Last week was eventful.
My town hall Wednesday night in Meridian drew about 800 people. We planned on 90 minutes, but went over three hours. I left the stage after the last of 61 people who lined up at the mics had their say.
Congressional town halls are receiving lots of attention from the media these days, drawing coverage from many outlets that ignored the public meetings I held in all 19 counties in Idaho’s First Congressional District last summer.
I’ve always taken seriously my obligation to listen to the people I serve. Town hall hoopla aside, I continue my everyday efforts to stay in touch with Idaho. My week also included meetings with AARP, the Idaho Nonprofit Center, Boise Metro Chamber of Commerce, representatives of credit unions and real estate professionals, advocates of immigration reform, and a tour of a plant that builds fire trucks.

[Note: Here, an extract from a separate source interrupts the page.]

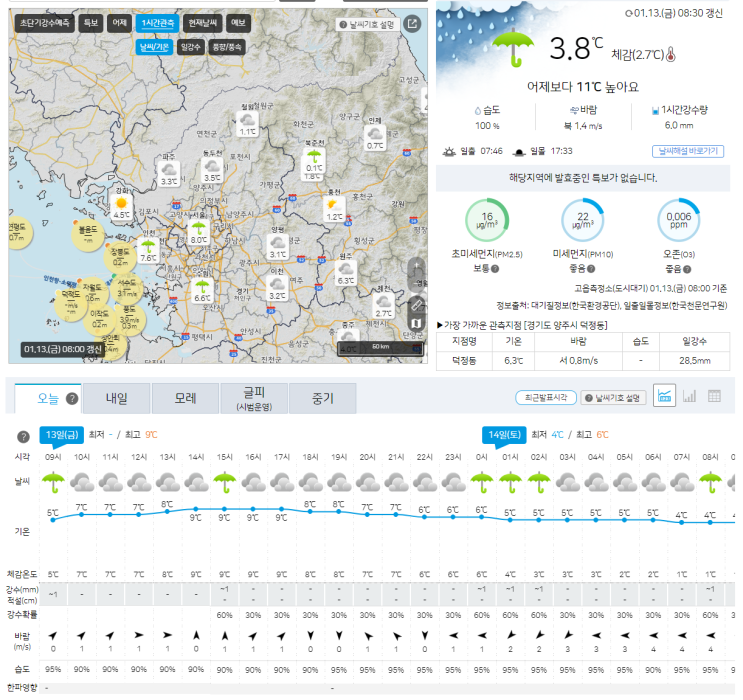Image resolution: width=743 pixels, height=700 pixels.
Task: Click the thermometer icon beside 체감 temperature
Action: [671, 55]
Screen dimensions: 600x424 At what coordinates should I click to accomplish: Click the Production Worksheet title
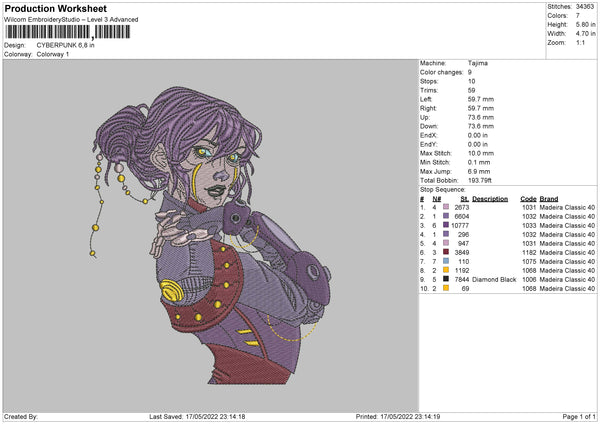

On Tuesday, I attended a breakfast where I took questions from business leaders. Among them was John Bleymaier, owner of Like Nu Car Wash and the Big Bun Drive In.
Bleymaier seeks regulatory reform and tax reform to spur our economy and create jobs. He called on congressional leadership to listen to Middle America and seize the opportunity we have with unified government. “We voted in an outsider,” Bleymaier said, speaking of President Trump. “When is Congress going to wake up and hear the American people? We’re still waiting.”
I’m waiting myself. I’m not, however, among those sounding alarms as we approach the President’s 100th Day. Changing course after eight years takes patience and perseverance. I’m optimistic that we’ll succeed in keeping our promises to rein in the federal government, improve health care and establish a fairer tax system.
I found reason for hope in a visit to the classroom of Jeff Clifford, who teaches American Government at Eagle High School. Mr. Clifford emphasizes the principle of federalism, which respects the authority of states to tackle their own problems without dictates from Washington.
He’s got sharp students. One 17-year-old explained why former Joint Chiefs of Staff Chairman Admiral Mike Mullen calls our $20 trillion debt the No. 1 threat to national security. “Without money, you can’t build a better military to protect our country,” said the young man.
Now back to last Wednesday’s town hall, which was dominated by opponents of President Trump. We frequently disagreed because I consistently apply my philosophy of limited government.
That means I oppose a federal takeover of health care and taxpayer support of clinics providing abortions. That means I favor shuttering the U.S. Department of Education and sending the money to the states. That means I stand up for religious freedom and for empowering businesses to make their own decisions about employee compensation.
Despite our differences, I enjoyed meeting with so many citizens with passionate beliefs. The crowd was boisterous, but largely respectful. Many questioners thanked me for what one woman called “stepping into the lion’s den.”
Idahoans know our republic depends on a robust exchange of ideas. Listening to you, staying true to the principles I campaigned on and showing up day in and day out are part of my job description. I am grateful for your trust.
I’ll hold a second town hall at 6:30 p.m. Monday at Mission Aviation Fellowship, 112 N. Pilatus Lane in Nampa. I’ll soon announce town halls in North and North Central Idaho.